Given task: Rewrite the data from the line containing "Where should I click to: Go" through the line containing "(x=243, y=195)", inclusive, replacing "button" with "control" and leaving everything else unchanged.

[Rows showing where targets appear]
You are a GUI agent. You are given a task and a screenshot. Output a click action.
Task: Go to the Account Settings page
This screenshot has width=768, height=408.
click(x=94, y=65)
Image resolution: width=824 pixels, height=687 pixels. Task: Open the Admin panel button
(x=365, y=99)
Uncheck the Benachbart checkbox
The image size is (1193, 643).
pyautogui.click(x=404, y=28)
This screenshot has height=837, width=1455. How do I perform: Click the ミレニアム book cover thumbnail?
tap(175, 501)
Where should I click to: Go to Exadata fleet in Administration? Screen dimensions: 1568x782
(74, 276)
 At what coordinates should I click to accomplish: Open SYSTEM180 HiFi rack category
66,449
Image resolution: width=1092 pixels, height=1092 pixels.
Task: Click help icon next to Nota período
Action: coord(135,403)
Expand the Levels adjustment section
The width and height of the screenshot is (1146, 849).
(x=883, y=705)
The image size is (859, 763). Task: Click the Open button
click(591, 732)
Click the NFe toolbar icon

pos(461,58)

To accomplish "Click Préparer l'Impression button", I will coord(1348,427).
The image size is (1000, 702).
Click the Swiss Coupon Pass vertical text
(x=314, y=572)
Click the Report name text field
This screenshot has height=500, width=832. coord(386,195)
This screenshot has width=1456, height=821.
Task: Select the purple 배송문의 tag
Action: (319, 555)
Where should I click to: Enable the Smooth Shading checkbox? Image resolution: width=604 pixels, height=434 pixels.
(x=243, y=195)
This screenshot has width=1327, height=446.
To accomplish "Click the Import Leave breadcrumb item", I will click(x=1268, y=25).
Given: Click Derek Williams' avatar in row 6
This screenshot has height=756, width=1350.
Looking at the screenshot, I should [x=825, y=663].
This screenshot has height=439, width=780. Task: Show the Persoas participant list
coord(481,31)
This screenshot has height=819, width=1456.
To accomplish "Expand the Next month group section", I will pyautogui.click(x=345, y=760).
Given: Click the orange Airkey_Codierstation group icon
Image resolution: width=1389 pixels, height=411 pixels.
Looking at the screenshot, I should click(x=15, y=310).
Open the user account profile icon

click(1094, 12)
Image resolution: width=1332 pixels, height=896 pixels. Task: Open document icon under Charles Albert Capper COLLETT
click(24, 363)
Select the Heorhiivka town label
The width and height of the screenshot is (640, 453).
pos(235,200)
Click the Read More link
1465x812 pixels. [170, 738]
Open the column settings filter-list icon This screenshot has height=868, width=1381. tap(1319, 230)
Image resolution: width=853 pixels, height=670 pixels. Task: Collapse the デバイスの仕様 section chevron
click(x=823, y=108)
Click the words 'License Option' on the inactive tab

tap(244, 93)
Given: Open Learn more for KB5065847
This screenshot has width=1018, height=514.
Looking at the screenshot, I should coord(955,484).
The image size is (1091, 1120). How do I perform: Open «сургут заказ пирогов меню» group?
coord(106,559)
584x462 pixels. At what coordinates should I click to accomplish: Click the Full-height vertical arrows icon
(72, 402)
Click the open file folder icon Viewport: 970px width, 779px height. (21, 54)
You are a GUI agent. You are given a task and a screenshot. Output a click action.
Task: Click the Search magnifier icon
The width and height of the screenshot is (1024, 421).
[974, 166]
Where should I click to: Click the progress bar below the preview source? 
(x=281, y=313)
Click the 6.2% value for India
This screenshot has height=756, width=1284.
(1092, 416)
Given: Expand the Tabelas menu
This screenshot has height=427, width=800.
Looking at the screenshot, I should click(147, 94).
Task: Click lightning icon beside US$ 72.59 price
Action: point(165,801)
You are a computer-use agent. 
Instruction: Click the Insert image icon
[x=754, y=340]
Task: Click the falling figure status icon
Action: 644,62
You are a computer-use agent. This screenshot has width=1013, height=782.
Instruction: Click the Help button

Solution below:
Where should I click to: Go to Exadata fleet in Administration? Screen dimensions: 1568x782
(74, 276)
 At what coordinates should I click to accomplish: Open SYSTEM180 HiFi rack category
66,449
Image resolution: width=1092 pixels, height=1092 pixels.
Task: Click help icon next to Nota período
Action: coord(135,403)
Expand the Levels adjustment section
The width and height of the screenshot is (1146, 849).
(x=883, y=705)
The image size is (859, 763). Task: Click the Open control
click(591, 732)
Click the NFe toolbar icon

pos(461,58)

To accomplish "Click Préparer l'Impression control", I will coord(1348,427).
The image size is (1000, 702).
Click the Swiss Coupon Pass vertical text
(x=314, y=572)
Click the Report name text field
This screenshot has height=500, width=832. coord(386,195)
This screenshot has width=1456, height=821.
Task: Select the purple 배송문의 tag
Action: (319, 555)
Where should I click to: Enable the Smooth Shading checkbox? Image resolution: width=604 pixels, height=434 pixels.
(x=243, y=195)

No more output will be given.